El Cnel. Castelli propone perforar el Ávila para extender un ferrocarril de Caracas a La Guaira y un poeta indignado por el sacrilegio que implica horadar la valla montañosa, increpa: “Ávila portentoso, peregrino –viajero de los siglos sin memoria…” pero todo concluye cuando el Diario aplica al proyecto un epíteto de humor: Tonel del Ávila. Un peluquero francés ofrece moños, crespos, pelucas y casquetes que los señoritos aprovechan para estratificarse en los daguerrotipos que ejecuta Basilio Constantin e ilumina Gabriel Arámburu. Michelena y Rojas entrega a la Universidad un retrato de Bello “après nature”. Aparecen los primeros signos de la lucha agraria, estremecido capítulo de nuestra historia social. El heredero que abandona la propiedad llama comunista al poseedor que le opone la prescripción. Desde 1853, el calificativo se hace lugar común: “Habitantes de Tocuyo –dice Ramón C. Yépez- heredé allá de mis padres dos haciendas, las cuales he cultivado con la misma confianza de que en mi patria no impera el comunismo”. “La causa es común. La causa es social. Los venezolanos todos detestan el comunismo”. Por ahora la pugna es solo jurídica, pero en el aire se presagia la guerra federal. Después, un jinete de fuego distribuye el agro entre sus partidarios.

Que el ensayo se desarrolla de preferencia en épocas de crisis, afirmó alguna vez Mariano Picón Salas y la certidumbre de esta afirmación la adquirimos al juntar imaginariamente los bordes de los momentos históricos en que les tocó escribir a Montaigne y a Sartre, cuyas obras son producto de crisis. Hemos observado que las primeras matrices, desde luego muy imperfectas, de nuestro moderno ensayo, se encuentran sepultadas bajo el peso de serenatas indianas y de novelas en verso, fantásticos delirios y amarillentos reflejos, pues lo mejor de nuestro romanticismo está dormido e intocado en nuestras colecciones de periódicos. Y precisamente, esta época en que aparecieron nuestros primeros intentos de ensayo tiene el aire revuelto de una tierra siempre propicia a la violencia. Es la misma de cuyos periódicos llegó a firmar Guzmán Blanco que “son dignos de la nación más libre de la tierra, no estando esa libertad en las leyes” aun cuando él mismo no fuera capaz posteriormente de respetar la dignidad del periodismo.

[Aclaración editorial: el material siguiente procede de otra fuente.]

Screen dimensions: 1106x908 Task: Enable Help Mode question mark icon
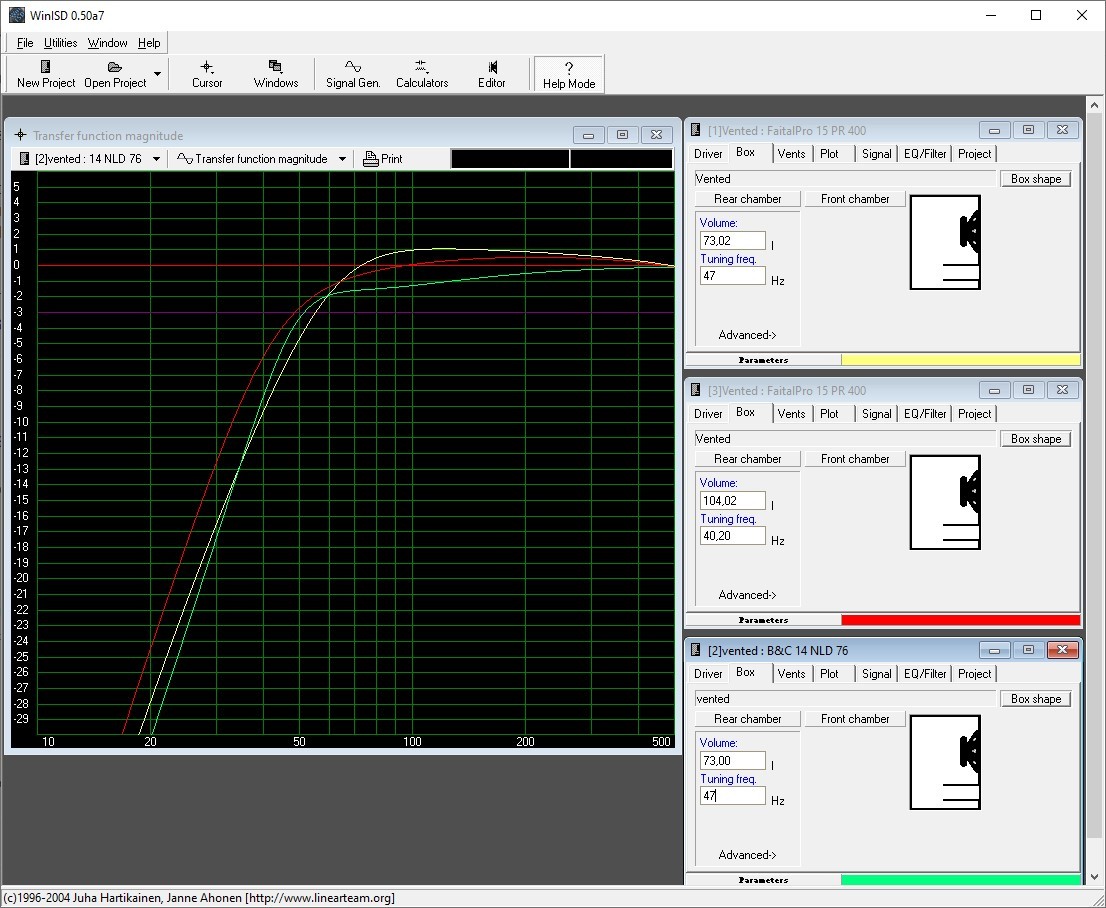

Tal vez la causa de nuestras crisis pueda ser explicada por esa falta de espacio como zona de libertad espiritual y apenas es necesario decir que difiere abismalmente de aquel “espacio vital” con que el nazismo pretendió confundir sus propósitos de absorción europea. Acaso es cierto que el hombre venezolano ha resbalado en su acontecer histórico, dando frecuentes traspiés por un angosto callejón, tortuoso y oscuro, sin una parcela limpia, clara y libre. Su visual no ha sido limitada por una pantalla cristalina ni su horizonte lo bordean iluminadas colinas sino un paisaje turbio y siniestro o un amurallado recinto. Y habitualmente la crisis surge por esa irrenunciable necesidad de llenar espacio, de inundar y rebasar con el espíritu la arboleda de hormigón.

Tomado de “Imagen Literaria del Periodismo”.